Human genetic data are a key resource for target identification4. Integrating information on cell-type-specific expression with disease-associated genetic variants from genome-wide association studies (GWAS) — so-called sc-eQTL — can identify the cell types and effector genes that have a causal role in disease, providing insight into potential therapeutic approaches80. Other strategies that combine GWAS summary statistics with SC transcriptomics quantify the heritability of a gene expression signature derived from scRNA-seq data sets (capturing either a cell type or a biological process)81. Via a method called SC Linker (Box 3), novel relationships between GABAergic neurons in major depressive disorder, disease progression programmes in M cells in ulcerative colitis and a disease-specific complement cascade process in multiple sclerosis have been identified81.
Computational frameworks integrating complementary molecular information have been used extensively to prioritize potential drug targets. For example, GuiltyTargets annotates on protein–protein interaction networks with differentially expressed genes linked to a disease, learns an embedded representation and uses this to predict new targets82. The incorporation of SC data sets into these computational approaches enables the prediction of cell-specific targets. For example, a network-based approach based on SC data sets has been used to prioritize drug targets in arthritis83.
Target credentialling and validation
In target credentialling and validation, confidence in a gene target is established by acquiring and combining evidence from various sources (disease biology, target biology and tractability, genetic studies, etc.). The translational validity of study models may also be examined to better understand potential gaps between the models and the disease biology or therapeutic aim. ScRNA-seq data can inform each of these facets.
Routes to improving confidence in a target include validating functional linkages between the target and the disease biology. Gene targets, gene signatures and cell states affected by individual perturbations and their genetic interactions may all be assessed at once through a scCRISPR screen, allowing target categorization and prioritization. Traditionally, significant resources are involved in target credentialling, and so compromises are often made between the number of targets examined and the complexity and number of readouts. ScCRISPR screening alone or after a genome-wide pooled screen (Box 2) can mitigate this trade-off by allowing tens to hundreds of perturbations to be pooled and profiled at once84,85,86.
An application of this scCRISPR screening approach first involved the identification of regulators of T cell stimulation and immunosuppression using a genome-wide pooled CRISPR screen, with candidate hits followed up with functional assays and Perturb-seq to reveal affected gene programmes, leading to at least four potential antitumour targets87. More recently, the platform has been expanded to allow paired CRISPR activation (CRISPRa) and CRISPR interference (CRISPRi) screening and pooled scRNA-seq profiling, advancing the range and depth of target validation. Perturb-seq could also be performed in vivo88, allowing investigation of gene functions in multiple cell types in a physiological context.

### DATASET RECORDS:
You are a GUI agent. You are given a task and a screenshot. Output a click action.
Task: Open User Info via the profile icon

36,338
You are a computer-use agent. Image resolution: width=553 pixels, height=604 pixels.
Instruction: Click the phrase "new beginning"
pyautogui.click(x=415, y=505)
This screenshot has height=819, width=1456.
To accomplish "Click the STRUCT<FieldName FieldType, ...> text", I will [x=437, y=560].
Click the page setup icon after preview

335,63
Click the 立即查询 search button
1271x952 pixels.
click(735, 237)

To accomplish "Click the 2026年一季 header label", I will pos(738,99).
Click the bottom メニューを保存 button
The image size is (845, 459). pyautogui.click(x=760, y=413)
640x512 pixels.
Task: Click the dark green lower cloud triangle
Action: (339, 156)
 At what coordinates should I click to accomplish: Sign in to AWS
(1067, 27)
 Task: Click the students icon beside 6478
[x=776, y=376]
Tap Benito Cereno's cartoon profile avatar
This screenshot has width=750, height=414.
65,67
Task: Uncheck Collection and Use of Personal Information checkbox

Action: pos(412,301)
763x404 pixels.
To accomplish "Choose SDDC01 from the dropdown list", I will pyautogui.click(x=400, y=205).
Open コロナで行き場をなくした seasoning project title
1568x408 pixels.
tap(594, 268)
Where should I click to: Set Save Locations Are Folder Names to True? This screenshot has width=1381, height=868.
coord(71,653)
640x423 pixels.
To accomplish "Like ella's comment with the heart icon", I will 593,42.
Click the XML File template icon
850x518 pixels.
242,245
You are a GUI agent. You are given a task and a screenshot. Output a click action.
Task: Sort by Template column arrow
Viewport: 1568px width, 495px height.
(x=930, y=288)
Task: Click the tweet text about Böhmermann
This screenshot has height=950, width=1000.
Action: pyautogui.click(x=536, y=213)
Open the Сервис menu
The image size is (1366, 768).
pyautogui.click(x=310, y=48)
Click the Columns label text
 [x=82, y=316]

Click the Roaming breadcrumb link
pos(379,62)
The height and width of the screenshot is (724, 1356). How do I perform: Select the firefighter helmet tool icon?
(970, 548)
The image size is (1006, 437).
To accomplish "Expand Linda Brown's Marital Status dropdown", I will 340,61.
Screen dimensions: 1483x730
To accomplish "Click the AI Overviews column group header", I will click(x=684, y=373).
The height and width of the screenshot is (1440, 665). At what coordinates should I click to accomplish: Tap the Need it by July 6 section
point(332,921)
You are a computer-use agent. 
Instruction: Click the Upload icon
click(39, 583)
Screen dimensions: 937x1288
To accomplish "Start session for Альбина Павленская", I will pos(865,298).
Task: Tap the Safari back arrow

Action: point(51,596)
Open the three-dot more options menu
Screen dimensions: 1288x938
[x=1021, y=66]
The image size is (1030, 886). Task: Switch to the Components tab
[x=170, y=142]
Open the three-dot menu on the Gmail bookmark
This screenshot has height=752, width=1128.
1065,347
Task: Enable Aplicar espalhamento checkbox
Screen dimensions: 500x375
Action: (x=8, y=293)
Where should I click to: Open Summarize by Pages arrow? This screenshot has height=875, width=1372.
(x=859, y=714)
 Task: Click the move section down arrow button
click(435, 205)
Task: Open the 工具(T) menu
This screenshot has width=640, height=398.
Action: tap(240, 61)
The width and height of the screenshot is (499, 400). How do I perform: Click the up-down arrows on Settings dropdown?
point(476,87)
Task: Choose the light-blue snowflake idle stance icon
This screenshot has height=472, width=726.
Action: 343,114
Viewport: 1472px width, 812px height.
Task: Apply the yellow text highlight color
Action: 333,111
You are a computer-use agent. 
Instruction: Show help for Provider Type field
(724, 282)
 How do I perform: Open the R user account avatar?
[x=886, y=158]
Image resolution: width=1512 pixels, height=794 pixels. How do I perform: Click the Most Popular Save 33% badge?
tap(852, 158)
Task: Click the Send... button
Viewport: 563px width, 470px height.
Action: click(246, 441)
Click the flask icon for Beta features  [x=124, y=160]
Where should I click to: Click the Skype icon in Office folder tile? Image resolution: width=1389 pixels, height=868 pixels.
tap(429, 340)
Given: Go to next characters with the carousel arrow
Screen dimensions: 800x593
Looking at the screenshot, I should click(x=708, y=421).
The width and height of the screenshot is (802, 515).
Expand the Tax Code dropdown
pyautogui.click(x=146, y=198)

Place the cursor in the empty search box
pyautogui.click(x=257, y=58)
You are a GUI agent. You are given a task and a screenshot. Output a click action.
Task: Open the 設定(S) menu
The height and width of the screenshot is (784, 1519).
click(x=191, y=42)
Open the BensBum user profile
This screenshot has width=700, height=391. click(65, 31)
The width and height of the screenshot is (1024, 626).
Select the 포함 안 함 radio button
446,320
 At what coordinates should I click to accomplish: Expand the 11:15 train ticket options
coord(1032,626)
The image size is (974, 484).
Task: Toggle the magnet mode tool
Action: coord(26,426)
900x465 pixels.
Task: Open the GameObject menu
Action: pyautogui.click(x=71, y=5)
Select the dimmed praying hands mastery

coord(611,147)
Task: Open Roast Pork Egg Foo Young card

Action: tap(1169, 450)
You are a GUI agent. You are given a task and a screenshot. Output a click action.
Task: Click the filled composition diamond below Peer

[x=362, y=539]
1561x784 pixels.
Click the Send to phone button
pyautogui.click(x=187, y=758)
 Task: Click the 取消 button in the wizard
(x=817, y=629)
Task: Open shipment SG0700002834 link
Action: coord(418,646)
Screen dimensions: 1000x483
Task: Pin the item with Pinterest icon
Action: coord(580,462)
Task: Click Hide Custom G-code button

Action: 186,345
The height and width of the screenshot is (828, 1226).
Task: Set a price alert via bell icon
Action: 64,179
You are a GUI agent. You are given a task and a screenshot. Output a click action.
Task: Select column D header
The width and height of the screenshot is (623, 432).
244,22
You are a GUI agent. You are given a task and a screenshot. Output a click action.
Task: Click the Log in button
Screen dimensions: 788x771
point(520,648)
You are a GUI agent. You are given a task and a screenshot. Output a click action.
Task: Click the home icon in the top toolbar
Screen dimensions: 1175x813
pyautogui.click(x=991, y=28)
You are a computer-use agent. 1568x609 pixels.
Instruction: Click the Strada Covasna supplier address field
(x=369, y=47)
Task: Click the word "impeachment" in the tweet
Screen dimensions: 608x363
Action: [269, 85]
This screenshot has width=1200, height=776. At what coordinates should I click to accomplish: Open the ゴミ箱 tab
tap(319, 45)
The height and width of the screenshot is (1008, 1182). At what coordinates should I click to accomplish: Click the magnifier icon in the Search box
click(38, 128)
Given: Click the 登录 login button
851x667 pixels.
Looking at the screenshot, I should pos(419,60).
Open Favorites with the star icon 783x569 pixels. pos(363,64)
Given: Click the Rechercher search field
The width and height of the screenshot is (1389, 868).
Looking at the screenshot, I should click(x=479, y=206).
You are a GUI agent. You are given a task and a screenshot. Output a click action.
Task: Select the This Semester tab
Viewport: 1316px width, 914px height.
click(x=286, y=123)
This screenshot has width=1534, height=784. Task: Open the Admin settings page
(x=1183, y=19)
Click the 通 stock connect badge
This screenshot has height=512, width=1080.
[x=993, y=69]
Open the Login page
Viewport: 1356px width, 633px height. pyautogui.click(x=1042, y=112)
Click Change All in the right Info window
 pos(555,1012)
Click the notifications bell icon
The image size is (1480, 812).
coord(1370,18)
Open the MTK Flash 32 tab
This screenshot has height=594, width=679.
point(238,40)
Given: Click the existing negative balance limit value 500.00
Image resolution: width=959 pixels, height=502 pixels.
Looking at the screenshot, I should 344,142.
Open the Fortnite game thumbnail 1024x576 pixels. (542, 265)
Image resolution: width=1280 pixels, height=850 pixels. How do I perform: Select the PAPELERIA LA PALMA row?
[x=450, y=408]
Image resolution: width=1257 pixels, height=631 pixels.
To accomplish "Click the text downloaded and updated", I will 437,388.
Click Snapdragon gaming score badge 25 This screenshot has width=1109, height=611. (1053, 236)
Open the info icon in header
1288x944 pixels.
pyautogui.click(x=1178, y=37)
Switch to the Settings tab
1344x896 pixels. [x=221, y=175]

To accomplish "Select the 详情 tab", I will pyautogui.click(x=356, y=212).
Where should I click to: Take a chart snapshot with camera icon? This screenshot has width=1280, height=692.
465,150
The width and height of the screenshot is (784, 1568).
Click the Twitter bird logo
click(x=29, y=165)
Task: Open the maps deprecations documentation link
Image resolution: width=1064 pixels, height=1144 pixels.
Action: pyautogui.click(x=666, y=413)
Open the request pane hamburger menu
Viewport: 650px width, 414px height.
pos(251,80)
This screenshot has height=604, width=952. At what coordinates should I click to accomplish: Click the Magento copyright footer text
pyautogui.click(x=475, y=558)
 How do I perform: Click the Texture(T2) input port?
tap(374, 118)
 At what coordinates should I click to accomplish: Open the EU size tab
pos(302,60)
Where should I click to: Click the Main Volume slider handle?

### ASSIGNED TASK:
Reproduce the passage on single-cell data in drug target discovery word for word, starting at "Computational frameworks integrating" and ending at "targets in arthritis83.". The records come from a different source than the text.

### THE COMPLETED TASK:
Computational frameworks integrating complementary molecular information have been used extensively to prioritize potential drug targets. For example, GuiltyTargets annotates on protein–protein interaction networks with differentially expressed genes linked to a disease, learns an embedded representation and uses this to predict new targets82. The incorporation of SC data sets into these computational approaches enables the prediction of cell-specific targets. For example, a network-based approach based on SC data sets has been used to prioritize drug targets in arthritis83.